Install PyTorch and Habitat-Sim. Adjust the CUDA package if the target machine uses a different CUDA runtime:

conda install pytorch==2.4.1 torchvision==0.19.1 torchaudio==2.4.1 pytorch-cuda=12.4 "mkl<2025" "intel-openmp<2025" -c pytorch -c nvidia -y
conda install habitat-sim=0.3.3 withbullet headless -c conda-forge -c aihabitat -y

Install Habitat-Lab/Baselines from the revision used for this release, then install the repo runtime packages into the same conda env.
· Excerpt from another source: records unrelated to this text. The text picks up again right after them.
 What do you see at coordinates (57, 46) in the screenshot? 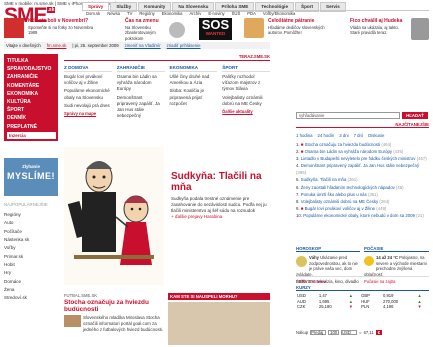
I see `site-link: fm.sme.sk` at bounding box center [57, 46].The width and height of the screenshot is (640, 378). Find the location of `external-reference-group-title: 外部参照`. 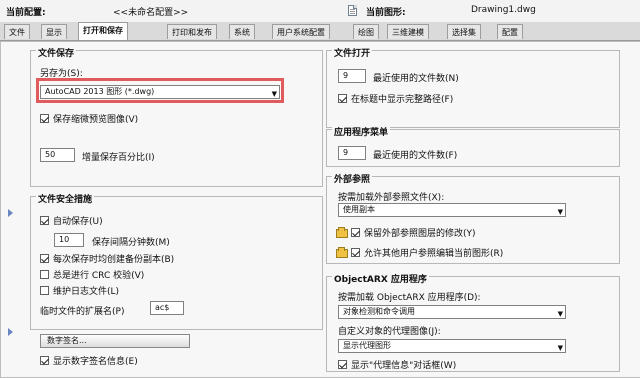

external-reference-group-title: 外部参照 is located at coordinates (352, 178).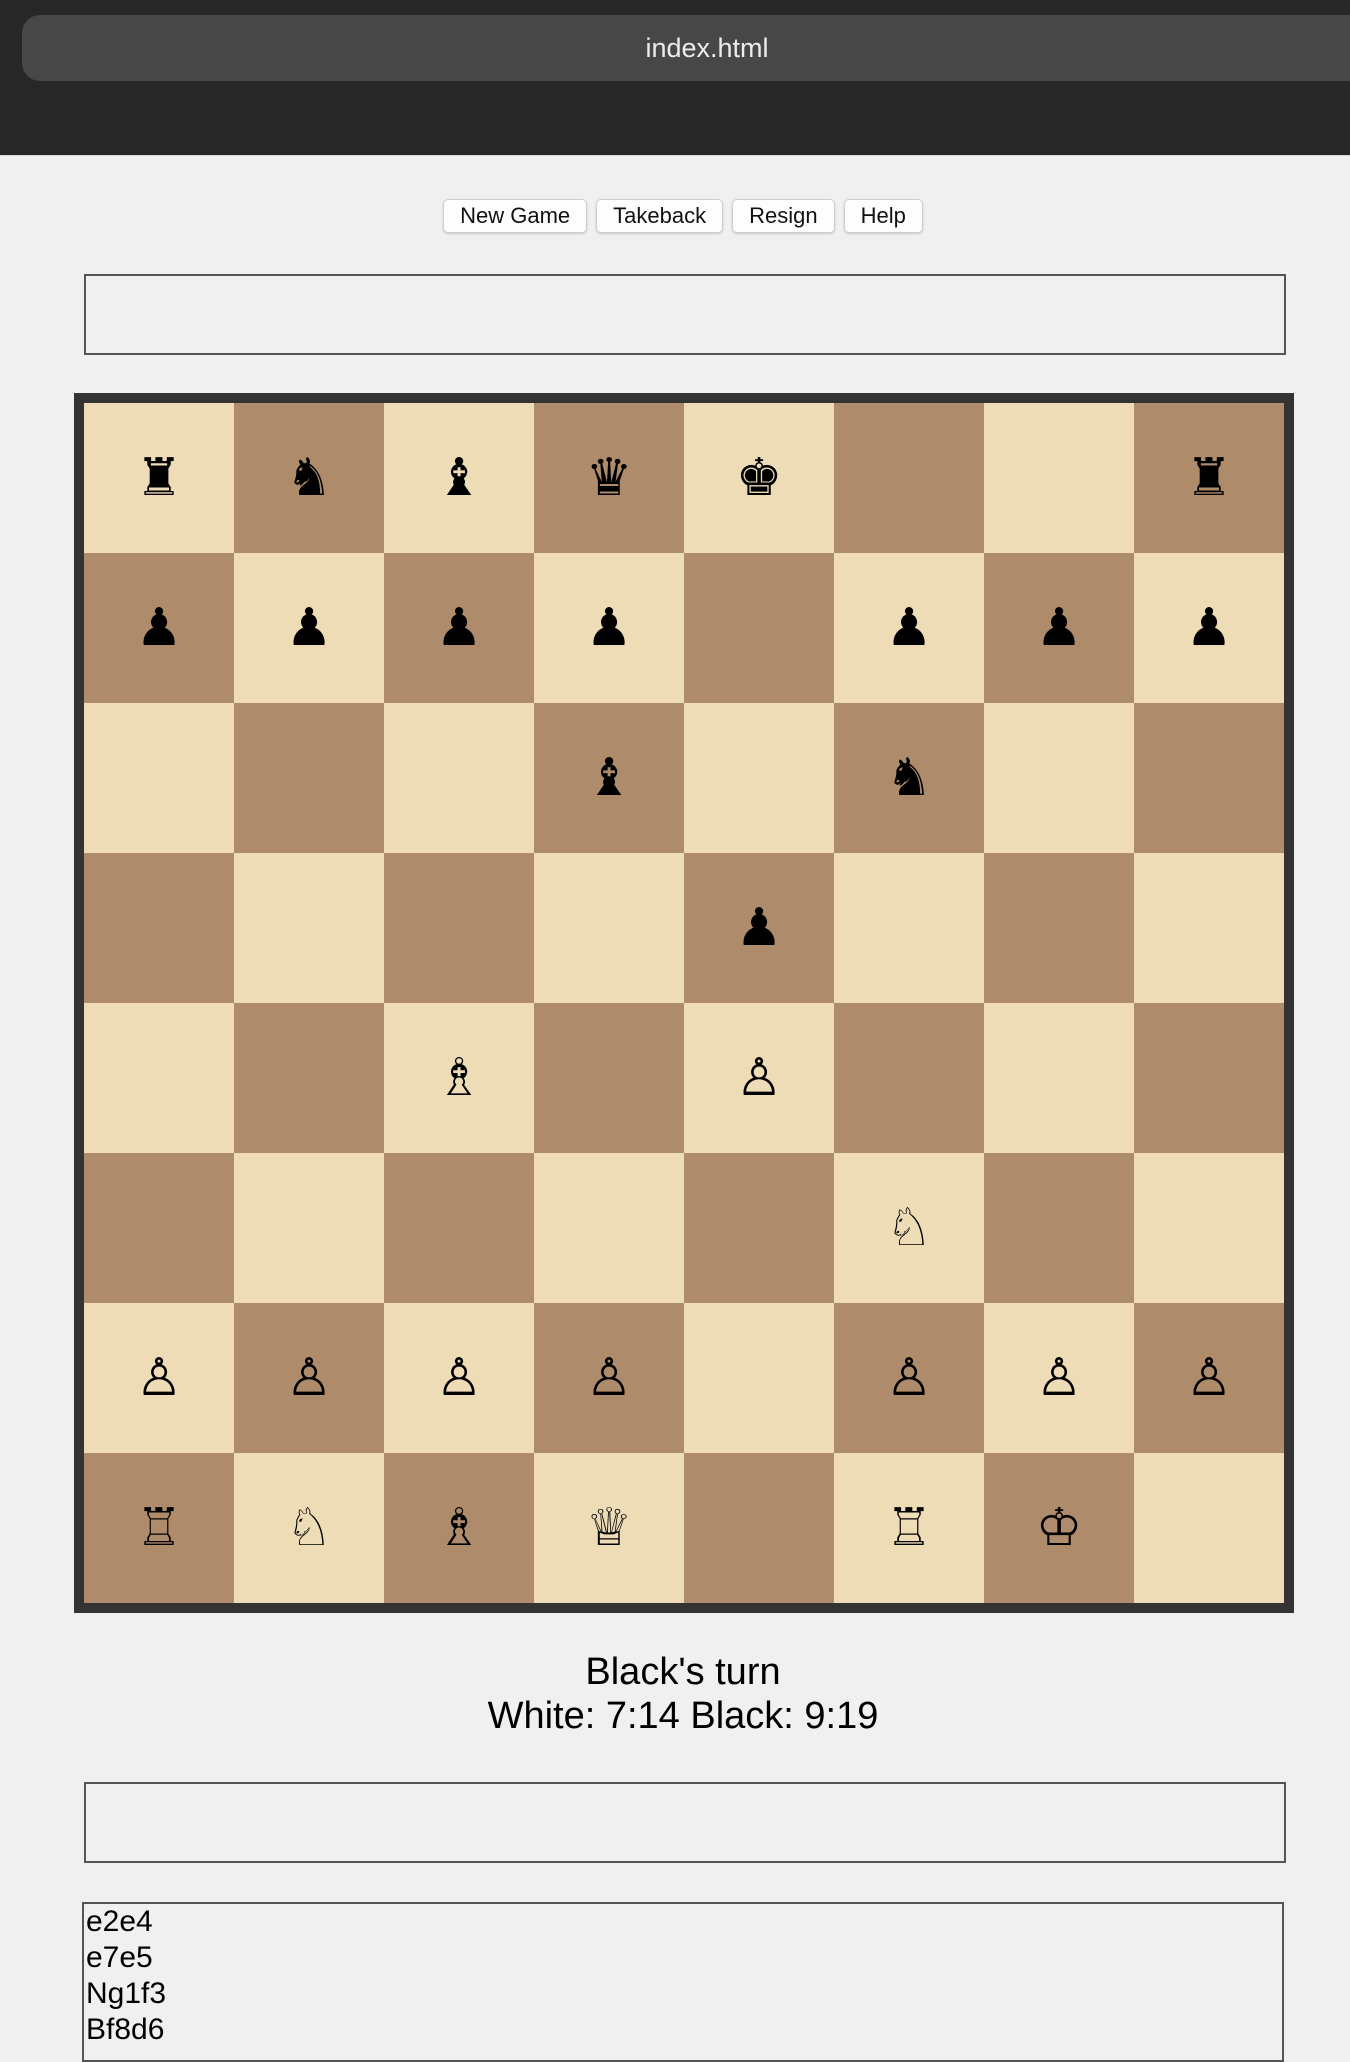 The width and height of the screenshot is (1350, 2062). I want to click on square-b7: ♟, so click(309, 628).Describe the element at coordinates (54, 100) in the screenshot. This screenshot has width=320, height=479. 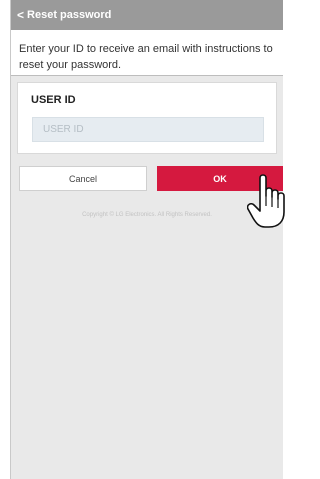
I see `user-id-label: USER ID` at that location.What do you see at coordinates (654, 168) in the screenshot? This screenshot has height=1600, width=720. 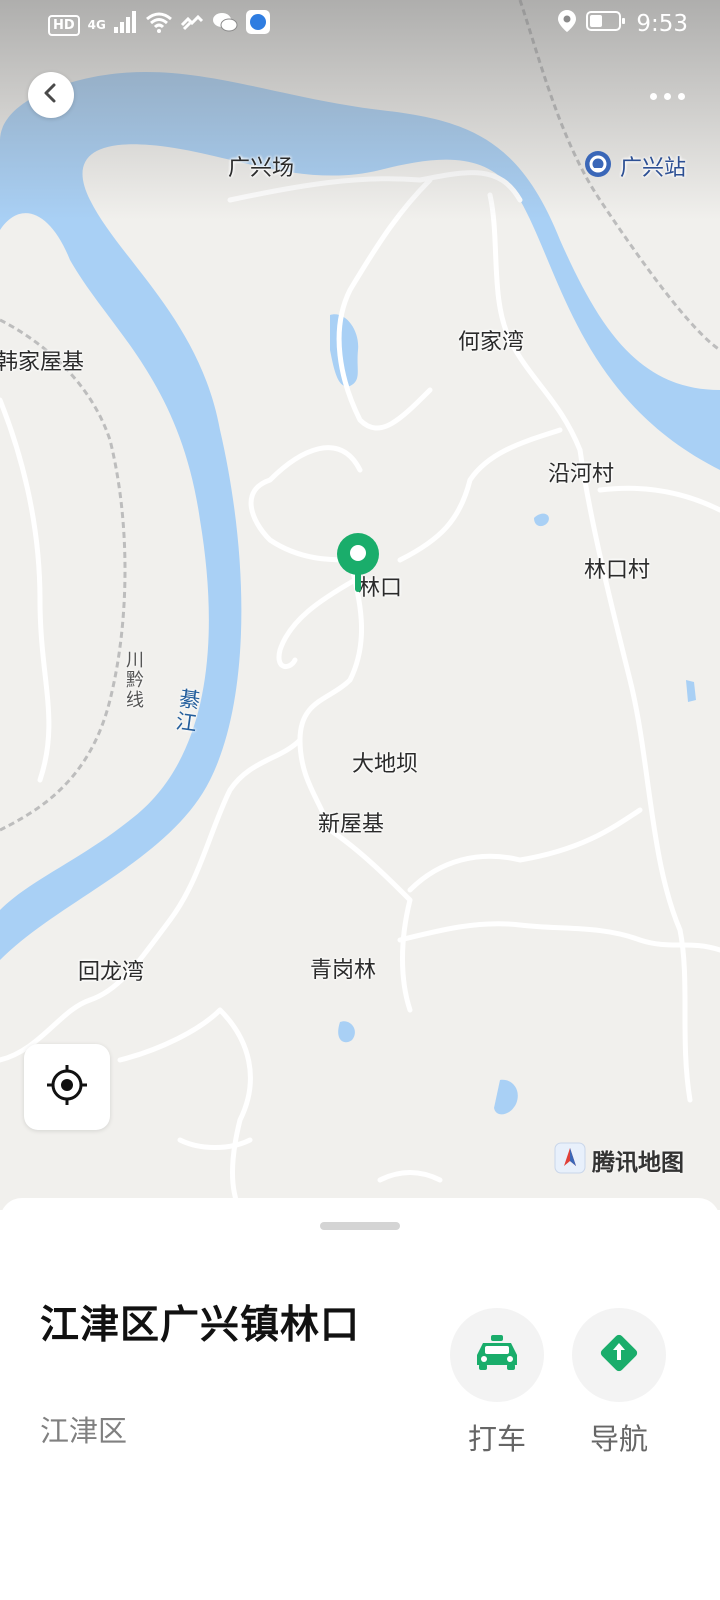 I see `map-label-station: 广兴站` at bounding box center [654, 168].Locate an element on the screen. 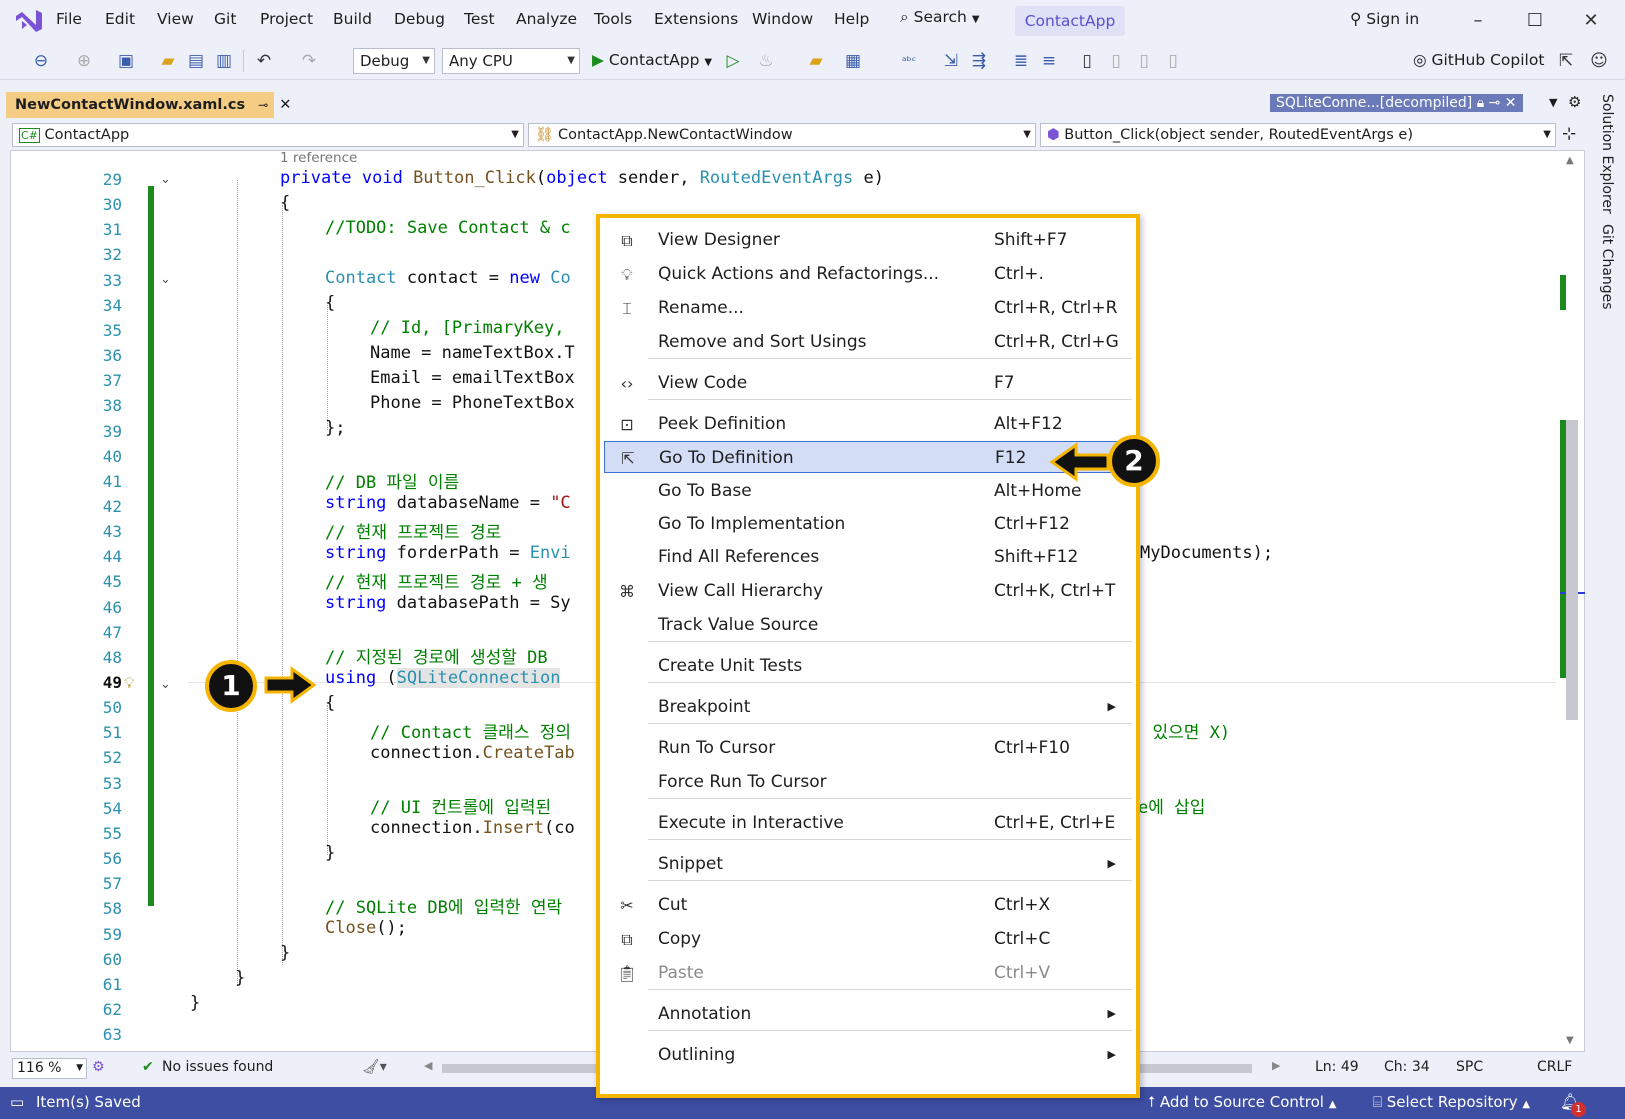 Image resolution: width=1625 pixels, height=1119 pixels. scroll-up-icon: ▲ is located at coordinates (1570, 160). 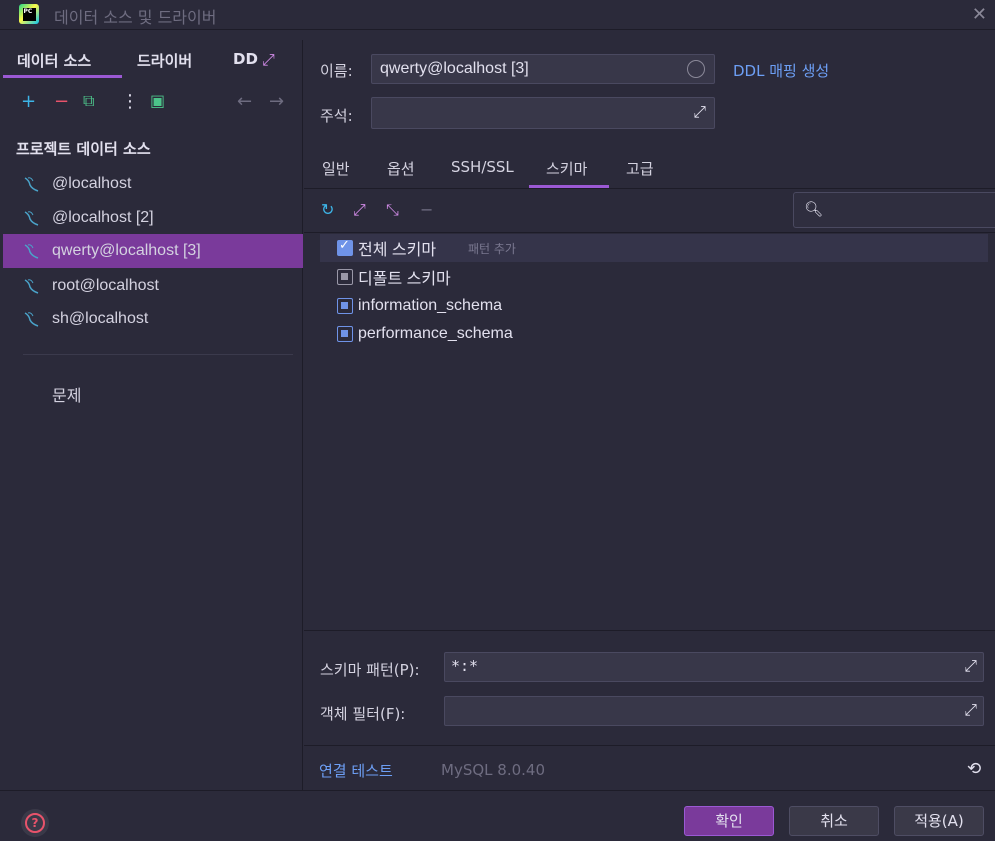 I want to click on list-item: @localhost, so click(x=153, y=184).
Do not install requirements.txt here; that file includes the Python 3.10+ mini CLI used by the authoring env.

HABITAT_LAB_COMMIT=094d6be2f9d057e4781a68ae792132895fd4d3d0

python -m pip install "git+https://github.com/facebookresearch/habitat-lab.git@${HABITAT_LAB_COMMIT}#subdirectory=habitat-lab"
python -m pip install "git+https://github.com/facebookresearch/habitat-lab.git@${HABITAT_LAB_COMMIT}#subdirectory=habitat-baselines"
python -m pip install pillow==10.4.0 numpy-quaternion==2023.0.4 matplotlib==3.6.3 opencv-python==4.10.0.82 openai==2.24.0 pandas pytest unified-planning==1.3.0 up-fast-downward==0.5.2
python -m pip install -e . --no-deps

Install and authenticate the external task-generation CLI you plan to use before running generation.

Assets

Download Habitat robot and rearrangement assets:

python -m habitat_sim.utils.datasets_download \
  --uids rearrange_task_assets hab_spot_arm hab3-episodes \
  --data-path data/ \
  --no-replace \
  --no-prune

Download the object asset library:

git clone https://huggingface.co/datasets/ai-habitat/OVMM_objects data/objects_ovmm --recursive
git -C data/objects_ovmm lfs pull

Download HSSD. The upstream branch is still named partnr; the local paths are the EnactToM paths expected by the retained configs:

mkdir -p data/versioned_data
git clone -b partnr https://huggingface.co/datasets/hssd/hssd-hab data/versioned_data/hssd-hab
git -C data/versioned_data/hssd-hab lfs pull
ln -sfn versioned_data/hssd-hab data/hssd-hab

Provide the EnactToM episode file expected by habitat_llm/conf/habitat_conf/dataset/enacttom_hssd.yaml:

mkdir -p data/datasets/enacttom_episodes/v0_0
curl -L --fail \
  -o data/datasets/enacttom_episodes/v0_0/train_2k.json.gz \
  https://huggingface.co/datasets/ai-habitat/partnr_episodes/resolve/main/v0_0/train_2k.json.gz

Alternatively, point the runner at another compatible episode file:

export ENACTTOM_EPISODES_PATH=/absolute/path/to/train_2k.json.gz

Check required assets:

test -f data/hssd-hab/hssd-hab-partnr.scene_dataset_config.json
test -f "${ENACTTOM_EPISODES_PATH:-data/datasets/enacttom_episodes/v0_0/train_2k.json.gz}"
test -d data/objects_ovmm/train_val/hssd/configs/objects
test -f data/robots/hab_spot_arm/urdf/hab_spot_arm.urdf

Model APIs

Configure credentials through environment variables or a repo-root .env file:

OPENAI_API_KEY=...

Habitat Checks

Run Habitat-backed checks only after the asset checks pass:

./enacttom/run.sh new-scene --agents 2 --output-dir /tmp/enacttom-scene
./enacttom/run.sh generate --num-tasks 1 --difficulty standard
./enacttom/run.sh benchmark --tasks-dir data/enacttom/tasks --model gpt-5.4-mini --num-times 3

Missing Habitat dependencies or assets are setup errors and should be fixed before running generate.

Legacy task datasets, neural-network skill checkpoints, semantic map/RAG data, humanoid assets, and submodules are not required for the trimmed EnactToM paper path.